===== GIVEN DATA =====

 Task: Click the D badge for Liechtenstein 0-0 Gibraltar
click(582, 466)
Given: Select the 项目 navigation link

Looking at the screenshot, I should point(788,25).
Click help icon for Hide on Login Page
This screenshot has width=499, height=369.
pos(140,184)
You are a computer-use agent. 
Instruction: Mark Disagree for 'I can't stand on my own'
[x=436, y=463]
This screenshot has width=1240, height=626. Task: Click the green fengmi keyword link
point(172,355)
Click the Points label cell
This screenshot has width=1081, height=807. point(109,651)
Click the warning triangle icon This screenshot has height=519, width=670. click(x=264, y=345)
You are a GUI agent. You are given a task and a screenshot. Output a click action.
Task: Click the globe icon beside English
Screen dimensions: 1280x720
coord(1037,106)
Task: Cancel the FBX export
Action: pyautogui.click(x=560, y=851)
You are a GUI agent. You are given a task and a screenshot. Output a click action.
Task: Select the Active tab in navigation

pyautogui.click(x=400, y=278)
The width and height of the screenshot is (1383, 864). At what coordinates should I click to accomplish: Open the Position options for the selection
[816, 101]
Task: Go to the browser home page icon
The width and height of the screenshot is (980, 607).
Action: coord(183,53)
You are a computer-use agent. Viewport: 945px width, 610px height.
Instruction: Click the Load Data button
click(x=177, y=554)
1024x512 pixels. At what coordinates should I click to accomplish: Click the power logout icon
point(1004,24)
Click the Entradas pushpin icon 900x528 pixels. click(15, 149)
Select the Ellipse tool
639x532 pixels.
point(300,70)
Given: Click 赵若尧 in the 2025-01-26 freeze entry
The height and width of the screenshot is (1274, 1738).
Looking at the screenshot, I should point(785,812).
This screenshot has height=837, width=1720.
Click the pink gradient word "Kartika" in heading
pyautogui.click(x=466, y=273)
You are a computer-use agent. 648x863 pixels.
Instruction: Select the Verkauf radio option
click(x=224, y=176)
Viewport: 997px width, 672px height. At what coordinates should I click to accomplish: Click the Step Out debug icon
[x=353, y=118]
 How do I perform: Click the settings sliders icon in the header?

=====

Output every line of the records above as a JSON array of strings, one string per line, omitting blank lines.

[
  " Task: Click the D badge for Liechtenstein 0-0 Gibraltar",
  "click(582, 466)",
  "Given: Select the 项目 navigation link",
  "Looking at the screenshot, I should point(788,25).",
  "Click help icon for Hide on Login Page",
  "This screenshot has width=499, height=369.",
  "pos(140,184)",
  "You are a computer-use agent. ",
  "Instruction: Mark Disagree for 'I can't stand on my own'",
  "[x=436, y=463]",
  "This screenshot has width=1240, height=626. Task: Click the green fengmi keyword link",
  "point(172,355)",
  "Click the Points label cell",
  "This screenshot has width=1081, height=807. point(109,651)",
  "Click the warning triangle icon This screenshot has height=519, width=670. click(x=264, y=345)",
  "You are a GUI agent. You are given a task and a screenshot. Output a click action.",
  "Task: Click the globe icon beside English",
  "Screen dimensions: 1280x720",
  "coord(1037,106)",
  "Task: Cancel the FBX export",
  "Action: pyautogui.click(x=560, y=851)",
  "You are a GUI agent. You are given a task and a screenshot. Output a click action.",
  "Task: Select the Active tab in navigation",
  "pyautogui.click(x=400, y=278)",
  "The width and height of the screenshot is (1383, 864). At what coordinates should I click to accomplish: Open the Position options for the selection",
  "[816, 101]",
  "Task: Go to the browser home page icon",
  "The width and height of the screenshot is (980, 607).",
  "Action: coord(183,53)",
  "You are a computer-use agent. Viewport: 945px width, 610px height.",
  "Instruction: Click the Load Data button",
  "click(x=177, y=554)",
  "1024x512 pixels. At what coordinates should I click to accomplish: Click the power logout icon",
  "point(1004,24)",
  "Click the Entradas pushpin icon 900x528 pixels. click(15, 149)",
  "Select the Ellipse tool",
  "639x532 pixels.",
  "point(300,70)",
  "Given: Click 赵若尧 in the 2025-01-26 freeze entry",
  "The height and width of the screenshot is (1274, 1738).",
  "Looking at the screenshot, I should point(785,812).",
  "This screenshot has height=837, width=1720.",
  "Click the pink gradient word \"Kartika\" in heading",
  "pyautogui.click(x=466, y=273)",
  "You are a computer-use agent. 648x863 pixels.",
  "Instruction: Select the Verkauf radio option",
  "click(x=224, y=176)",
  "Viewport: 997px width, 672px height. At what coordinates should I click to accomplish: Click the Step Out debug icon",
  "[x=353, y=118]",
  " How do I perform: Click the settings sliders icon in the header?"
]